La 7e banque mondiale affiche les meilleurs résultats depuis trois ans.

(Keystone)

L'UBS affiche ses meilleurs résultats trimestriels en trois ans avec un bénéfice net qui bondit de 78% (1,673 milliard de francs ) par rapport à 2002.

Le numéro un bancaire suisse indique qu’au troisième trimestre, l'afflux net d'argent frais s'est chiffré à 20 milliards de francs.

«Ce sont nos meilleurs résultats trimestriels depuis trois ans, avec une amélioration de nos performances dans tous les secteurs par rapport à l’année dernière», a commenté le patron d’UBS, Peter Wuffli, en présentant mardi ces résultats très attendus.

«Nous sommes parvenus à engranger des revenus en dépit de la volatilité des marchés, particulièrement dans le segment des revenus fixes, alors que l’afflux d’argent frais s'est chiffré à 20 milliards, confirmant nos importants gains de compétitivité», a-t-il ajouté.
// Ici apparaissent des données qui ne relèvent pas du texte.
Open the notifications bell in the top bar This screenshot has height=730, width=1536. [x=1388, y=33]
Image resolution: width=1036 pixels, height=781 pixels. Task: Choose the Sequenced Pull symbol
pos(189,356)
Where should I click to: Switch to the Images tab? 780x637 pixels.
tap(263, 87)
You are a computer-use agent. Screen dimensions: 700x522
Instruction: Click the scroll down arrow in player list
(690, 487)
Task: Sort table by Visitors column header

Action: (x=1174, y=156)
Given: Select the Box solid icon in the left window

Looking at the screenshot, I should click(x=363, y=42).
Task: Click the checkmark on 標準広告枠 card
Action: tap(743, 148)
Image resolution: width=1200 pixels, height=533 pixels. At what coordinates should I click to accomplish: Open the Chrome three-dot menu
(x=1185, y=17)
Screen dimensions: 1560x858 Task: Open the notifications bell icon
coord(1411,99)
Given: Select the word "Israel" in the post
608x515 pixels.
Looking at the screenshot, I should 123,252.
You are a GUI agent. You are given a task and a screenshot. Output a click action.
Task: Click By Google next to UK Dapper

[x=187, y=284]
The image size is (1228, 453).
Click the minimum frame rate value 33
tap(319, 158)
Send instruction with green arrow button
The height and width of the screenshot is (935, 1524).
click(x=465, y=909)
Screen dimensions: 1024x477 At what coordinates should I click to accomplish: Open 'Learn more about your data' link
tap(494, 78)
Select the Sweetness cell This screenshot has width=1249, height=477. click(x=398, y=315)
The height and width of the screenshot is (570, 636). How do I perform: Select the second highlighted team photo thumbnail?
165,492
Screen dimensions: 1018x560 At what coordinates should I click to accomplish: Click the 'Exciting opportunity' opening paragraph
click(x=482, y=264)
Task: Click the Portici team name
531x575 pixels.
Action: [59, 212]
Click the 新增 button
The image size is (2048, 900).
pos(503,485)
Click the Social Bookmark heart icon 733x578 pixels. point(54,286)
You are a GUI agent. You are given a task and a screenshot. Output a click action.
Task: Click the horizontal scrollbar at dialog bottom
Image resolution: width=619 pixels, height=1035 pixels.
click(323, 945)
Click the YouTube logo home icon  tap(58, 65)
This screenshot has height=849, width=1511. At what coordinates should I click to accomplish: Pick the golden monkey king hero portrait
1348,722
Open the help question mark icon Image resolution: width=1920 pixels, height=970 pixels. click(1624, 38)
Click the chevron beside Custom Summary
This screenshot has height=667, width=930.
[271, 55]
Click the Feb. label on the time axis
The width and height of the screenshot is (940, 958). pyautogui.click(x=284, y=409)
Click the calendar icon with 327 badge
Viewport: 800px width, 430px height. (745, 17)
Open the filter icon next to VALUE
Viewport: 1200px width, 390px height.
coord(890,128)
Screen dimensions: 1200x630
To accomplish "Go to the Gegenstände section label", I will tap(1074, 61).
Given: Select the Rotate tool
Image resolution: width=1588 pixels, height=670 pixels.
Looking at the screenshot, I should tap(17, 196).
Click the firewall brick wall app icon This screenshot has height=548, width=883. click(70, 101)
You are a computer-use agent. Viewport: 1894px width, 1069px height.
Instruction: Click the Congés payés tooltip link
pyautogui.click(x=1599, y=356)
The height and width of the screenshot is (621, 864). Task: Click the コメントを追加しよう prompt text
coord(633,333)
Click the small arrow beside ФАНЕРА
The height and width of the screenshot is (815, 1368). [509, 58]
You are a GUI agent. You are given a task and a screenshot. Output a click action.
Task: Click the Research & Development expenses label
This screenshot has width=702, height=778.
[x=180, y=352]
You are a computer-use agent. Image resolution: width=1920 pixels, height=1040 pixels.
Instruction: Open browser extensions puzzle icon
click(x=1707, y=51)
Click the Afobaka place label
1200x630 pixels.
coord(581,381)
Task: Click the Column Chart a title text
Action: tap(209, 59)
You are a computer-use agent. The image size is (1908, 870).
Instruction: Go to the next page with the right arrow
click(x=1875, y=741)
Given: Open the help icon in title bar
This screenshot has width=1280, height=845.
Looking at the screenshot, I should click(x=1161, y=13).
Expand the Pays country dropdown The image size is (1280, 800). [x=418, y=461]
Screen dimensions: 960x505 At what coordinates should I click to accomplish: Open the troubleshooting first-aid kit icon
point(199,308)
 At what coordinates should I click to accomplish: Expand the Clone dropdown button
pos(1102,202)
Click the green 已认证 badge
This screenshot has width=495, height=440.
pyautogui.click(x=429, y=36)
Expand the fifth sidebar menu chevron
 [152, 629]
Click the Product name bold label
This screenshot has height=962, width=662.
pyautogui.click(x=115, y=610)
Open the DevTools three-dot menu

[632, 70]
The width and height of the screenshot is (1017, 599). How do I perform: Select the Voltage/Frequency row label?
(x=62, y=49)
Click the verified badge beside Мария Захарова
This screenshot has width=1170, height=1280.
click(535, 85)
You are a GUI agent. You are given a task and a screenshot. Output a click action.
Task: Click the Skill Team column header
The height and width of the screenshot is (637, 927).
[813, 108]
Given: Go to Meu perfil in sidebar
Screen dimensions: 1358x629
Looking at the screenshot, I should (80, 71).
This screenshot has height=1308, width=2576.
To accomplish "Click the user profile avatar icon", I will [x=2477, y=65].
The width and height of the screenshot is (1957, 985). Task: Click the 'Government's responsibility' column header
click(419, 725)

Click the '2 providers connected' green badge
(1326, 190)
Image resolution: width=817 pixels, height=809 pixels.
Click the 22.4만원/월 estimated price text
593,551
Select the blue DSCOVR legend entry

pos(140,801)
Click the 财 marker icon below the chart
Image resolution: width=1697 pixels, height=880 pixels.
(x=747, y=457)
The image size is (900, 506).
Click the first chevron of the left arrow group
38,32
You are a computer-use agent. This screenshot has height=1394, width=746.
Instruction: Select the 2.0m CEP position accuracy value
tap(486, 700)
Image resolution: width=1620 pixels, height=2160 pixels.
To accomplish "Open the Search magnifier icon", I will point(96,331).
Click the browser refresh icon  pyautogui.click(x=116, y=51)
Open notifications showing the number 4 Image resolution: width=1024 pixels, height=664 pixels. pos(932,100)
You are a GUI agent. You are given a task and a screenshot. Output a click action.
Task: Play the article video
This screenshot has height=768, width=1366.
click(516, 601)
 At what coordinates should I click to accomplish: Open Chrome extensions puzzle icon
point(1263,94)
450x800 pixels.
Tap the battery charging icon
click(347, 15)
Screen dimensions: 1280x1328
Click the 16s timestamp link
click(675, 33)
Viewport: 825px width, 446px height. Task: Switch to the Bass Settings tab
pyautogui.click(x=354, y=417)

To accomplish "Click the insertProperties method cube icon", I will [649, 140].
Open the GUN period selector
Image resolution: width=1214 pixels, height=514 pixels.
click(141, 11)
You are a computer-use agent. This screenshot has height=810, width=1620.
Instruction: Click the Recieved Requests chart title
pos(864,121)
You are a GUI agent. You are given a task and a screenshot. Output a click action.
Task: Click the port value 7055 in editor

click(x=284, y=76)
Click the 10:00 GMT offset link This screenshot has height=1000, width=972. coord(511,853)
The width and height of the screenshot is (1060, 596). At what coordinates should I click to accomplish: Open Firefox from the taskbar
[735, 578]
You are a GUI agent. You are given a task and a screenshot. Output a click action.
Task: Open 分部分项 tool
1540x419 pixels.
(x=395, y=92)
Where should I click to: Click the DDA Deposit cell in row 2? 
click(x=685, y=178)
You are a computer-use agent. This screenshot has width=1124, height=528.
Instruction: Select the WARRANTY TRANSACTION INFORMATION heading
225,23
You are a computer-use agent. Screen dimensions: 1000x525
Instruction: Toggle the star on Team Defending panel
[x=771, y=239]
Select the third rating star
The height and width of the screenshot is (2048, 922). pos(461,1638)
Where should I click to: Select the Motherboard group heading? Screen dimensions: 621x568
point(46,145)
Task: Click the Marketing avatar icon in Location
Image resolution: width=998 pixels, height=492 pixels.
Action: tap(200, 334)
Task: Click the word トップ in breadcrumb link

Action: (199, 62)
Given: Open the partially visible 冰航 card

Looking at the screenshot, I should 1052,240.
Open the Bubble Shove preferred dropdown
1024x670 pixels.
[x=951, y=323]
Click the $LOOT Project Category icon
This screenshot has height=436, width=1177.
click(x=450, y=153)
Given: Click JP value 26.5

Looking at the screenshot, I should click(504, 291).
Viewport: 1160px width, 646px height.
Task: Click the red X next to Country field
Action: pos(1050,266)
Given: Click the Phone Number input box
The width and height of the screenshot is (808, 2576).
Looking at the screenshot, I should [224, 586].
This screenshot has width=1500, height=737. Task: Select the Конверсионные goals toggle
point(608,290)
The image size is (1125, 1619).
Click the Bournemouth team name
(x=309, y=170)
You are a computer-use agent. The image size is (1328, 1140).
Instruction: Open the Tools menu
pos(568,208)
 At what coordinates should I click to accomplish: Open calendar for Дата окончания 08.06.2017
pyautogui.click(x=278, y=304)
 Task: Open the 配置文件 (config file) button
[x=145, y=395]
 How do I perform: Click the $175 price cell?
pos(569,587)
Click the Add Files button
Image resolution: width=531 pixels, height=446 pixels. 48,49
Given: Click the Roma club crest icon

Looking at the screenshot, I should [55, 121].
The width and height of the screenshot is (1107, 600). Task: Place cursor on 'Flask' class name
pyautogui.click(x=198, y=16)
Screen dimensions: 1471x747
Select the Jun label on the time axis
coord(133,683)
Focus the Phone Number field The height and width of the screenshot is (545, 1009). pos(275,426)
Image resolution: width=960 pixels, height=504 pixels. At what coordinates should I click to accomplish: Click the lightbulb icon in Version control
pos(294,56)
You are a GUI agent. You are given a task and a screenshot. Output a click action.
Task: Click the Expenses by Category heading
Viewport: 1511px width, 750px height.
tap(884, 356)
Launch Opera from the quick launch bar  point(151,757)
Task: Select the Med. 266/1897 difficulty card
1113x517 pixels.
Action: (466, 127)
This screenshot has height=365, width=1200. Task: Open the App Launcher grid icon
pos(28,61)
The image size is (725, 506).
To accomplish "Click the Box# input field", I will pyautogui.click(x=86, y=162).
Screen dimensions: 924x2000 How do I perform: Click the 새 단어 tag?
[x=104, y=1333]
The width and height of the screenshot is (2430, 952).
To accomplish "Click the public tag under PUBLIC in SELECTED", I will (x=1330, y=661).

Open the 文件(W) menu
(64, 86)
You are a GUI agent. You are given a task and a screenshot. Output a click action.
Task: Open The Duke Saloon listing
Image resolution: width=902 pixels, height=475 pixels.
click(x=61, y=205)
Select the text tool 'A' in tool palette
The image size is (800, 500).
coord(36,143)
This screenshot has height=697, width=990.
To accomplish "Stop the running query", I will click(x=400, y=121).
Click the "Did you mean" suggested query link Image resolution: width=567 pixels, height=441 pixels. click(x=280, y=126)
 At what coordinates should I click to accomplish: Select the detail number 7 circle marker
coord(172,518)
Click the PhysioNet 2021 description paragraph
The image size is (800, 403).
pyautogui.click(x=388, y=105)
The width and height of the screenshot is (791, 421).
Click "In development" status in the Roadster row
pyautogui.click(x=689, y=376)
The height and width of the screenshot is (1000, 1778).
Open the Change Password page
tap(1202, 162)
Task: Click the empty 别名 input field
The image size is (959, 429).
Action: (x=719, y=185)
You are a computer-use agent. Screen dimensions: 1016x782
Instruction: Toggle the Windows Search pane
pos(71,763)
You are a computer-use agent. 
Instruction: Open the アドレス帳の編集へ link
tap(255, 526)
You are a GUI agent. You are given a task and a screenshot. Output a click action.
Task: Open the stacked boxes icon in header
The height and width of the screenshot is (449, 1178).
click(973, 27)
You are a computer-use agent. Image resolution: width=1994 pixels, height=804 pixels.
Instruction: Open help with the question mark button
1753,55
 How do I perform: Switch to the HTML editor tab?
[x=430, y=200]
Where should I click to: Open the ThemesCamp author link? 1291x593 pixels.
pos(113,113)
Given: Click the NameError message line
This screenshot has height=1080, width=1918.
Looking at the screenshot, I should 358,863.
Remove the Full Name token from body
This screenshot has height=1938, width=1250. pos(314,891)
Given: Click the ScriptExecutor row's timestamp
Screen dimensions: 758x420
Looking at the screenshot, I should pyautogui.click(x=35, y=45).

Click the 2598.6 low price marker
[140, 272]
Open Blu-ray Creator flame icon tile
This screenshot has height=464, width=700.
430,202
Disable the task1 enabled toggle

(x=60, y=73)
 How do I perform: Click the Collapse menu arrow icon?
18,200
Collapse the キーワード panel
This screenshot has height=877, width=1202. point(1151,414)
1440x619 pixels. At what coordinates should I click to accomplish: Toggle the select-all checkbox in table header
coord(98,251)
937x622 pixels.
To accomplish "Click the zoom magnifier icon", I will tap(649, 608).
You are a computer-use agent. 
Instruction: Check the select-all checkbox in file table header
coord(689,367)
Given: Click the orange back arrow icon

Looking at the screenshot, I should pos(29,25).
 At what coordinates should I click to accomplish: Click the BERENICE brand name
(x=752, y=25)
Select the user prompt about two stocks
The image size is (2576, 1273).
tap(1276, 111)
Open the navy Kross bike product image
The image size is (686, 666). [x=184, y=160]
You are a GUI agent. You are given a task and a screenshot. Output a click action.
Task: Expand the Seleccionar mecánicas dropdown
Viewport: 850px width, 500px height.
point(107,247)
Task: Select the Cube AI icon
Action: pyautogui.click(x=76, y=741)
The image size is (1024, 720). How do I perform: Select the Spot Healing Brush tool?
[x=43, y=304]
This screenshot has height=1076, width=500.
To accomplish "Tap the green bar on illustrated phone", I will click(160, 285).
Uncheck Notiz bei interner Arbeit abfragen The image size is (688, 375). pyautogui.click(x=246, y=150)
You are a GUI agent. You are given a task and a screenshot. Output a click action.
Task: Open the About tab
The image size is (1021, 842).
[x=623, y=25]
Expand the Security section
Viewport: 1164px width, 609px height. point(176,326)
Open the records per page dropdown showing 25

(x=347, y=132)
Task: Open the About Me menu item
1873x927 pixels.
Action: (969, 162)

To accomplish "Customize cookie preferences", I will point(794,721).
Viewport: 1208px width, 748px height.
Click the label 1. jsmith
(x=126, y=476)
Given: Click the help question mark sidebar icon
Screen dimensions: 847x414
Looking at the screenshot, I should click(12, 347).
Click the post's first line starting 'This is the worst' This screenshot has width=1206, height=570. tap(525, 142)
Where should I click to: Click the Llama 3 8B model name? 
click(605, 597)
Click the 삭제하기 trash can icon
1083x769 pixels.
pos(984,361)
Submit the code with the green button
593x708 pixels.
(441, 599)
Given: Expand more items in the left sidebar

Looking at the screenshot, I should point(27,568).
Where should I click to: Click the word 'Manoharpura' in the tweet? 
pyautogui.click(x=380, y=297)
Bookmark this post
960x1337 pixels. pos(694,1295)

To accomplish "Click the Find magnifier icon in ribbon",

Sur une base annualisée, le rendement des fonds propres s'est établi à près de 20 %. Dans la gestion de fortune institutionnelle, le flux de fonds s'est fixé à 6,3 milliards, affichant son plus fort volume depuis 2000.

Résultats meilleurs que prévus

Après neuf mois, le résultat net s'est établi à 4,526 milliards, contre 3,636 milliards un an auparavant, a précisé mardi l'UBS.

Avant amortissement du goodwill, le résultat net trimestriel s'est monté à 1,911 milliard, en hausse de 53 % sur un an et de 2 % en regard du 2e trimestre.

Sur le 3e trimestre, les analystes tablaient en moyenne sur un bénéfice net de 1,414 milliard. Reflétant l'amélioration du résultat des prestations de service et des commissions, le produit d'exploitation s'est inscrit à 8,49 milliards, progressant de 6 % en un an.

Des coûts sous étroite surveillance

Le communiqué du numéro un bancaire suisse précise que les mesures d’économie et l’augmentation des bénéfices conséquente à l’amélioration des marchés ont littéralement dopé le bénéfice net.

La banque ajoute qu’elle maintient ses coûts «sous étroite surveillance» et que des économies ont été réalisées dans tous les secteurs.

Le total des dépenses opérationnelles a diminué de 6% à 6,353 milliards, avec une baisse de 17% des dépenses générales et administratives.

Les effectifs ont diminué d’un pour cent. Depuis le début de 2003, le groupe a supprimé 2908 emplois, dont 1071 en Suisse. A la fin septembre, il employait 66'153 personnes.

Le dégraissage devrait se poursuivre, a indiqué M. Wuffli, ajoutant que, compte tenu de la saturation du marché helvétique, il est peu probable que l’UBS puisse croître encore de manière substantielle.

Des chiffres bien reçus

David Hussey, analyste à la Banque Barclays, relève que ces chiffres ont été très bien reçus par le marché.

Qu'est-ce qui a fait que cette banque s'en sorte si bien en ces temps troublés? «La qualité de la direction. Elle a très bien su s'adapter à la récessin en évitant, contrairement à d'autres banques, le piège de modifier sa politique de prêts», déclare David Hussey à swissinfo.

Et l'analyste d'ajouter: «Son concurrent, Credit Suisse, a traversé une période de troubles et de restructuration douloureuse alors que UBS a évité les écueils et se retrouve avec une assise relativement plus stable».

swissinfo et les agences

Faits

L'UBS a réalisé un bénéfice net de 4,52 milliards de francs, en hausse d'un quart par rapport à la même période de l'an passé.
Au 3ème trimestre, le bénéfice a fait un bond de 78%.
L'afflux net d'argent frais s'est chiffré à 20 milliards de francs.